Maize, a popular cereal in agriculture, is hard to see, especially as a deadly battlefield, but as it turns out, these invented crops are about warfare. Plagued by stemborers, a type of crop parasite, corn can launch a chemical defense that is essentially the equivalent of the parasite’s natural enemies in equestrian medicine: wasps.
In a new study published in the journal Scientific Reports, scientists have isolated genetic markers that have made this significant alarm system possible. It is hoped that the discovery will help farmers around the world protect their crops from parasitic insects that can make a living.
The Stemborers are destroying the cereal crops of sub-Saharan Africa and destroying their commercial value to farmers who depend on them. Tritrophic interactions allow plants like the popular grain corn to launch counter-attacks against aggregated parasites by summoning their sworn enemies. This effective counter-attack begins in the early stages of stemborer infestation as some corn plants lay eggs on crops. They emit a chemical signal that triggers parasitic bumps that parasitize and kill stemborers.

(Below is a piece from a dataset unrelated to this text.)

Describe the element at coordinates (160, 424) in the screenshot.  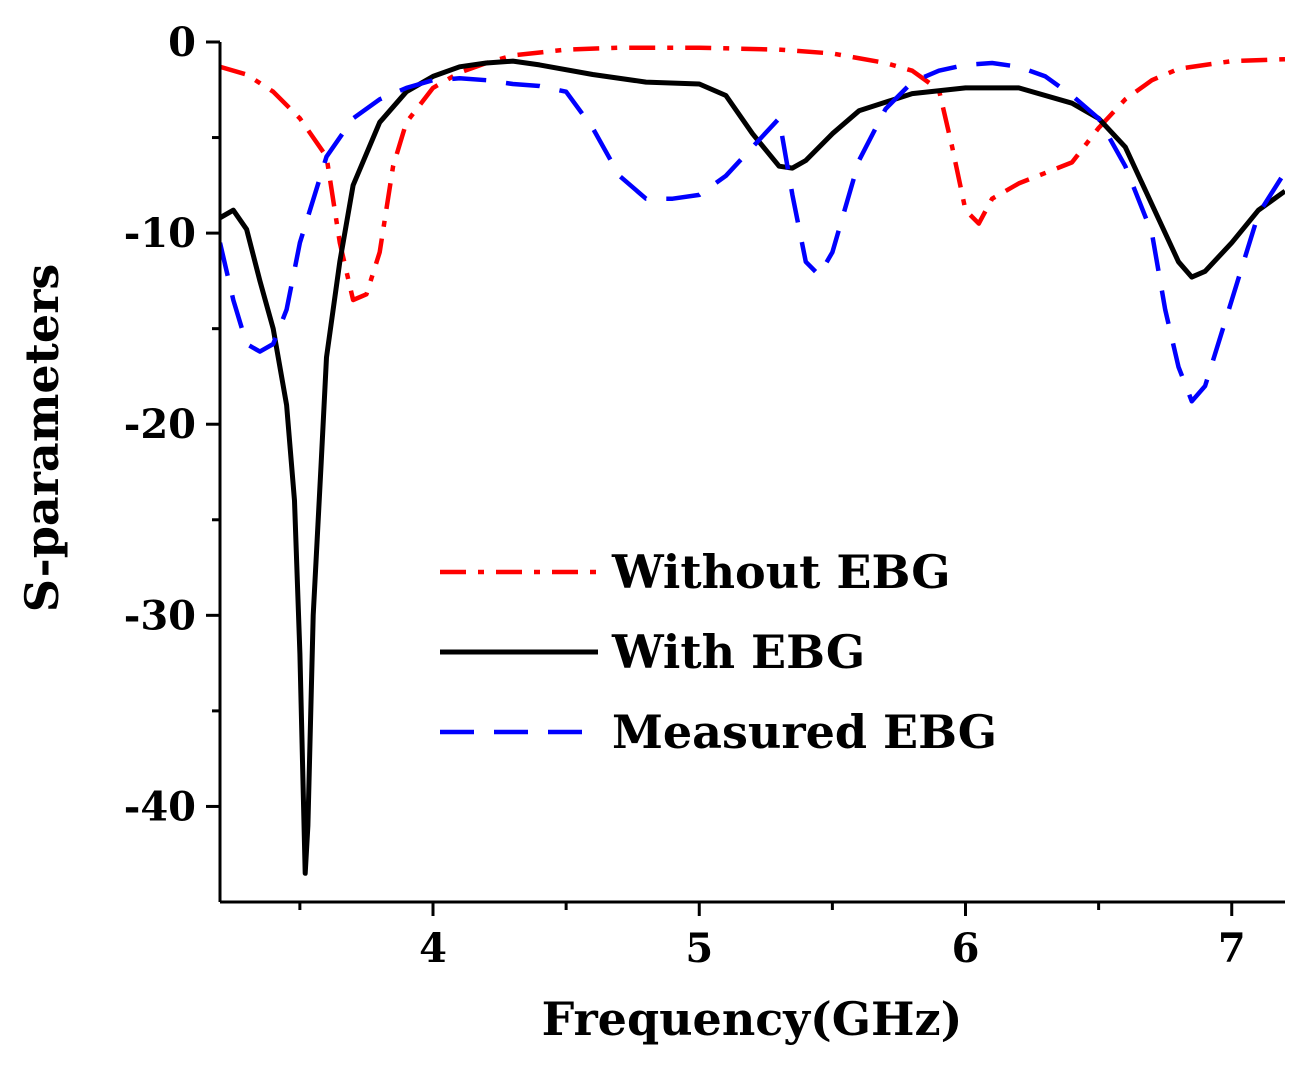
I see `y-tick-label: -20` at that location.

However, this defense is not present in all corn varieties, and researchers wanted to uncover genetics that implies this favorable trait for commercial crops. They investigated the genetic variability of landraces (varieties selected by local farmers) of 146 corn genotypes and the number of commercial hybrids. They also used samples of corn variants to see how effective they were in attracting the parasitic waste Cotesia sesame.
Their results show that plants need landraces instead of fine lines to start defending against laying parasites. Genetic analysis has identified 101 people associated with the “call for help” response, which they hope will one day help corn growers choose to help protect their crops.
Genetic mutations or GMO crops are often considered a controversial field in science, but over the centuries farmers have developed thanks to farmers actively selecting optimal crops for their desired traits. The economic impact of poor pest control on farmers can be catastrophic and so biological interventions such as selectively “sending to waste” livelihoods can be an effective means of sustainable livelihoods for the incredible quality of corn. The development of such biological defenses may reduce the need for chemical pesticides that can cause nutrient runoff and algal blooms, leading to degraded aquatic ecosystems.
Lead researcher Professor Toby Bruce from Keele University, UK, said in a statement, “Farmers urgently need alternative methods to manage crop pests because pesticide use laws and evolution have increasingly limited the use of pesticides.” “Here we show that biological control of crop pests can be enhanced. We have identified an area in the corn genome with the “cry for help” feature that allows parasitic waste bodyguards to call on them to attack insects in crops.”